В других отношениях реальность общества материнского права, каким его изображает Бахофен, тоже связана с социалистическими лозунгами и противоположна романтической реакции. Бахофен рисует общество, в котором сексуальность свободна от христианского унижения, как общество первобытной демократии, где материнские любовь и сострадание считались основными нравственными принципами, а причинение вреда ближнему выступало тягчайшим грехом; как общество, в котором частной собственности не существовало. К. фон Келлес-Крауц[25]
(Kelles-Krauz 1975, стр. 82) в «Антикварных письмах» замечает, что Бахофен пересказал красивую сказку Афинея о пышном плодовом растении, переставшем плодоносить, и о чудесном источнике, который иссяк, когда люди превратили его в частную собственность[26]. Бахофен часто выступает диалектическим мыслителем, хотя редко проявляет последовательность в суждениях. Например, он говорит: «Деметрическая гинекократия требует для своего понимания более ранних и примитивных состояний, основной закон ее жизни – противоположного закона, из борьбы с которым он вырос. Так историчность материнского права становится залогом историчности гетеризма» (Bachofen 1954, стр. 108 и далее).Философия истории Бахофена некоторым образом перекликается с гегелевской: «Переход от материнского к отцовскому пониманию человека составляет важнейший поворотный пункт в истории взаимоотношений полов. … Зарождение патернитета знаменует собой обособление духа от явлений природы, а его победоносное утверждение означает возвышение человеческого бытия над законами материальной жизни» (Бахофен 1954, стр. 128 и сл.). Для него высшей целью человеческого предназначения является «возведение земного существования к чистоте божественного отцовского начала» (Bachofen 1954, стр. 141).

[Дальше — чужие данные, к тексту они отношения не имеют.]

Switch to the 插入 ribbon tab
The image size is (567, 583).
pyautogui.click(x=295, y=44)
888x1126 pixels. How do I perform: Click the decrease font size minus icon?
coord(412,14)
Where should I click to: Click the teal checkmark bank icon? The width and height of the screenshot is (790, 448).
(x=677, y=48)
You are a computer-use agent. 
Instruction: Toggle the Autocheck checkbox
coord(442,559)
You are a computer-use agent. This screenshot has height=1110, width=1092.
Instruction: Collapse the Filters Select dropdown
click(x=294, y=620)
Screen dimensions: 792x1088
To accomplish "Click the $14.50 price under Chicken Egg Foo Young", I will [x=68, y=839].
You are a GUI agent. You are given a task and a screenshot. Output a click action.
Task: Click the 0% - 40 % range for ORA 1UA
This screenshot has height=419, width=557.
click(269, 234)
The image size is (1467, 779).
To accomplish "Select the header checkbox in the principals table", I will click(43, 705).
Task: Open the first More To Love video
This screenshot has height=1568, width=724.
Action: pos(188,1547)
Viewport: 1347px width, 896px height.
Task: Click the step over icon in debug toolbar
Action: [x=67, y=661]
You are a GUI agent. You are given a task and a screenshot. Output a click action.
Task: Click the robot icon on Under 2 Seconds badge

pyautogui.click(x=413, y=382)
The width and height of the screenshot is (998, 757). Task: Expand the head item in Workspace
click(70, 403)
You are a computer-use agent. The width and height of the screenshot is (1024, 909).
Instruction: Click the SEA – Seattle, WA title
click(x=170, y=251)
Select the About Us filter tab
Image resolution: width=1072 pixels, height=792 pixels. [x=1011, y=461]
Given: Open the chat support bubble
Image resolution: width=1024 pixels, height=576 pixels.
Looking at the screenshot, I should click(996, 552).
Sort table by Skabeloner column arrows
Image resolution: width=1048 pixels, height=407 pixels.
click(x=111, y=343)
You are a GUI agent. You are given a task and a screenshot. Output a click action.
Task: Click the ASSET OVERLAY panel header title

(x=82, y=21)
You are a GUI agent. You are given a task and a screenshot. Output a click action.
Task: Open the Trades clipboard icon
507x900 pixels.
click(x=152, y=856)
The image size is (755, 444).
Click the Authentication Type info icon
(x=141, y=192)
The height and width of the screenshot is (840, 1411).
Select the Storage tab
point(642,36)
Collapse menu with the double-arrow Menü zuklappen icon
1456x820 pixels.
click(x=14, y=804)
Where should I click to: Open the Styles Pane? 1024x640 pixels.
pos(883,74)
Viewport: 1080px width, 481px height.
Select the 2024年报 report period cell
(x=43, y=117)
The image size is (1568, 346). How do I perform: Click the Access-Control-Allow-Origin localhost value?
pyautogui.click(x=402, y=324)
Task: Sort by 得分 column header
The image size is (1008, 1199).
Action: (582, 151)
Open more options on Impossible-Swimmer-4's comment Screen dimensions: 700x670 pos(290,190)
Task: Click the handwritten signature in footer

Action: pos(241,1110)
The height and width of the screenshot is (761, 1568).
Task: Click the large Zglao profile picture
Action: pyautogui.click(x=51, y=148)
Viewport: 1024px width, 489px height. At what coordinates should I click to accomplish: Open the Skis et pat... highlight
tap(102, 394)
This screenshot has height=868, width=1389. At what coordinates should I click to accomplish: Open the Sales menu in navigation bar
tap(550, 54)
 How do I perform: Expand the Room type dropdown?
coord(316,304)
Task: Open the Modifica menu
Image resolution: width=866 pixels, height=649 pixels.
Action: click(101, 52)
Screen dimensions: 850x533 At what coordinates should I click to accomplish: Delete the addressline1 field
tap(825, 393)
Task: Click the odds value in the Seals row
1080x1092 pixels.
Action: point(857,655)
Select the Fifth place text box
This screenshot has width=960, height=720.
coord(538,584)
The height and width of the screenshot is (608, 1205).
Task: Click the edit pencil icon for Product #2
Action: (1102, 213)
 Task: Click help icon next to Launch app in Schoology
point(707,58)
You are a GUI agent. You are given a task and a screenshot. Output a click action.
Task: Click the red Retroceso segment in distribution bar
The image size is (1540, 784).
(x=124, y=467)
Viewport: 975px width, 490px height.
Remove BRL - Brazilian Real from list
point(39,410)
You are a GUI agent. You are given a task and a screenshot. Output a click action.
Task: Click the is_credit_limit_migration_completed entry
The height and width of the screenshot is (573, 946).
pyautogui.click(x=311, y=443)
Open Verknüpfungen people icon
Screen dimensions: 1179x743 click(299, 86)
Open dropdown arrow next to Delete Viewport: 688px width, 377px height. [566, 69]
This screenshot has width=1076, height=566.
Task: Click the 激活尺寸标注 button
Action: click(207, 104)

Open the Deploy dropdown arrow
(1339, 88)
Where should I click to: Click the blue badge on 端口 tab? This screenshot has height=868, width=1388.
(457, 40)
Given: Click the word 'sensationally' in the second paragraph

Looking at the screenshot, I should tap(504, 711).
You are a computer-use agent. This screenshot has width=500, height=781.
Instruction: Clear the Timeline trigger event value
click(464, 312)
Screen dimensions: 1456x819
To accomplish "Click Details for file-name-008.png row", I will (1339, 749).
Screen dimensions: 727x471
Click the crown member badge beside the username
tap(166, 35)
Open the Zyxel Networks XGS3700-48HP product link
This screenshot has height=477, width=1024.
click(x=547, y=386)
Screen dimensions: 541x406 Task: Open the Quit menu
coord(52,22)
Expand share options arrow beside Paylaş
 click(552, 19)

Историческое воплощение победы отцовско-духовного начала над материнско-материальным он видит в победе Рима над Востоком, особенно над Карфагеном и Иерусалимом. «Именно посредством римской мысли европейское человечество готовится наложить свой отпечаток на весь земной шар и устанавливает, что не материальный закон, но лишь свободное господство духа, определяет судьбы народов» (Bachofen 1954, стр. 287).
Между этим Бахофеном и базельским аристократом, который утверждал: «Демократия всегда порождает тиранию силой обстоятельств; мой идеал – республика, которой правят не многие, а лучшие граждане» (цит. по К. фон Келлес-Крауцу, 1975, стр. 83) и который был противником политической эмансипации женщин, бросается в глаза резкое отличие. Это противоречие можно назвать многоуровневым: на уровне философском сталкиваются истовый протестант и идеалист и романтик, а еще диалектик и натуралист-метафизик; на уровне социально-политическом мы видим антидемократа и поборника коммунистически-демократического общественного строя; на уровне моральном ведут схватку сторонник протестантско-буржуазной морали и защитник общества, в котором преобладает половая свобода вместо моногамии.
В отличие от Клагеса и Боймлера, Бахофен почти не пытается сгладить эти противоречия, и тот факт, что он ими пренебрегает, объясняет, почему его труд встретил одобрение тех социалистов, которых интересовали не частичные реформы, а радикальное преобразование социальной и духовной структуры общества.